Minimum Spaning Trees

 

Task: In a connected, undirected and weighted graph G=(V,E), find a subset T of E such that the edges in T create a path between any two nodes in G, and the sum of the

weights of the edges in T is minimized.

 

Observation: (V,T) must be acyclic. If there is a cycle in it, removing the edge with highest weight from the cycle will still preserve the connectedness property,

and the sum of the weights will be reduced.

 

Observation: (V,T) must be a tree, since it is acyclic and it connects all the vertices.

 

We call the solution to this problem a minimum spanning tree.

 

A cut of the graph G is a partition (S,V-S) of the vertices. An edge (u,v) crosses the cut if u is in S and v is in V-S or vice-versa. A cut respects a subset A of E if

none of the edges in A cross the cut. An edge is a light edge satisfying a given property if it is the edge with the minimal weight among all the edges satisfying that property.

 

Theorem 1: Let G=(V,E) be a undirected, connected, weighted graph. Let A be a subset of E that is included in some minimum spanning tree for G. Let (S,V-S) be a cut

of G that respects A, and (u,v) be a light edge that crosses the cut. Then A + {(u,v)} is also included in some minimum spanning tree.

 

Proof. See CLRS Chapter 23.1

 

We call the (u,v) edge in theorem 1 a safe edge for A. This theorem can give us a very simple generic algorithm for computing a minimum spaning tree:

 

GENERIC-MST(G,w)
1.    A = {}
2.    while A does not form a spanning tree
3.        find an edge (u,v) that is safe for A
4.        A = A + {(u,v)}
5.    return A
 

Of course, the above algorithm is not very useful. The trick is really in finding a safe edge. We’ll look at two greedy algorithms for doing so

 

Kruskal’s algorithm

 

MST-KRUSKAL(G,w)
1.    A = {}
2.    for each vertex v in V
3.        MAKE-SET(v)
4.    sort the edges of E into nondecreasing order by their weight w
5.    for each edge (u,v) in E, taken in nondecreasing order by weight
6.        if FIND-SET(u) != FIND-SET(v)
7.            A = A + {(u,v))}
8.            UNION(u,v)
9.    return A
 

For this algorithm, we will need a disjoint set implementation that implements the MAKE-SET (creating a set out of a single element),

FIND-SET (finding the set to which the given element belongs)  and UNION (creating a union of two sets) efficiently. One such implementation

is the union-by-rank with path-compression set implementation, which is explained in CLRS 21.3 and which we explained in class.

 

An example of Kruskal’s minimum spanning tree algorithm can be found here.

 

The algorithm creates disjoint sets out of each vertex. In the loop, it adds an edge to the tree being constructed by finding a light edge that connects two disjoint sets.

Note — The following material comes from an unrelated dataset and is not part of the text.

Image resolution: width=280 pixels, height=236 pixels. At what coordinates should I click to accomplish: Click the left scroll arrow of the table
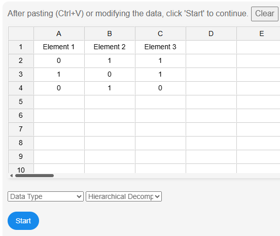point(12,176)
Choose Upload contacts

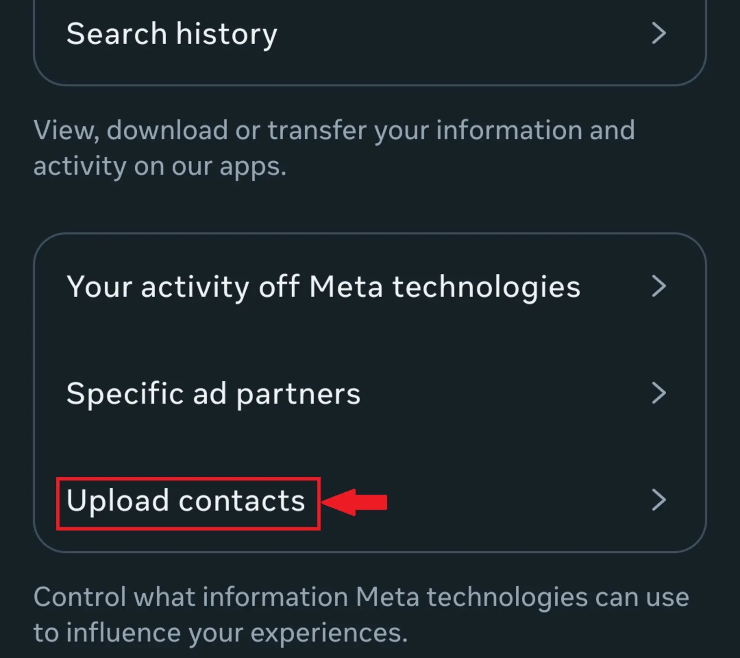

It flows directly from the generic algorithm. When the edge (u,v) is chosen, vertex u belongs to a tree A (component) of the graph G, where A is part of the final minimum

spanning tree, to some other component. Since cut (A, V-A) respects A, and (u,v) is the light edge crossing the cut (A,V-A), then (u,v) is a safe edge for A.

 

The running time is computed as follows: MAKE-SET will take O(V) time for all vertices. Sorting edges takes O(E log(E)). Looking at every edge and finding sets

takes O(E a(V)). Union takes O(1). So the total time is O(E log(E)) = O(E log(V)).

 

Prim’s algorithm

 

Prim takes a different approach. He starts with an arbitrary root of the tree, and then in a loop adds a light edge that connects the current tree with a vertex that is not currently in the tree.

He uses a min-priority queue for all the vertices that are not currently connected to the tree that is being constructed

 

MST-PRIM(G,w,r)
1.    for each u in V
2.       key[u] = INFINITY
3.       p[u] = NULL
4.    key[r] = 0
5.    Q = CREATE-MIN-QUEUE(V)
6.    while Q != {}
7.       u = EXTRACT-MIN(Q)
8.       for each v adjacent to u
9.          if v is in Q and w(u,v) < key[v]
10.         p[v] = u
11.         key[v] = w(u,v)
12. A = {(v,p[v]): v is in V – {r}}
13. return A
 
 
 

Prim’s algorithm also follows the generic algorithm closely. It maintains implicitly a current tree A of all the vertices NOT in the queue Q.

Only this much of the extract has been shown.